Start of DATASET RECORDS

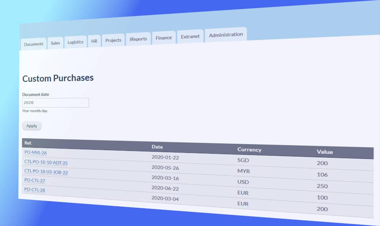Open the Logistics tab
This screenshot has width=380, height=226.
coord(75,42)
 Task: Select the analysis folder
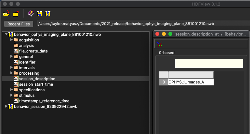26,46
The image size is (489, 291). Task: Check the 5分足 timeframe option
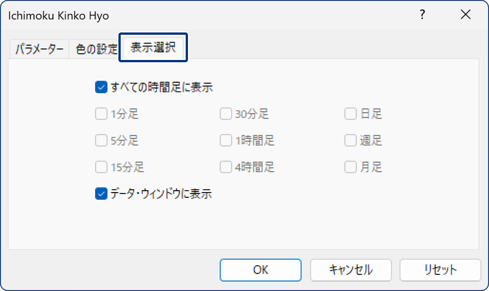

End of DATASET RECORDS

* _WHAT THE TASK REQUIRES_
Swap "folder" for "directory" throughout the lines above and reproduce them with nothing else altered. Leave out the pictures.

* _SOLVED EXERCISE_
Open the Logistics tab
This screenshot has width=380, height=226.
coord(75,42)
 Task: Select the analysis directory
26,46
The image size is (489, 291). Task: Check the 5分足 timeframe option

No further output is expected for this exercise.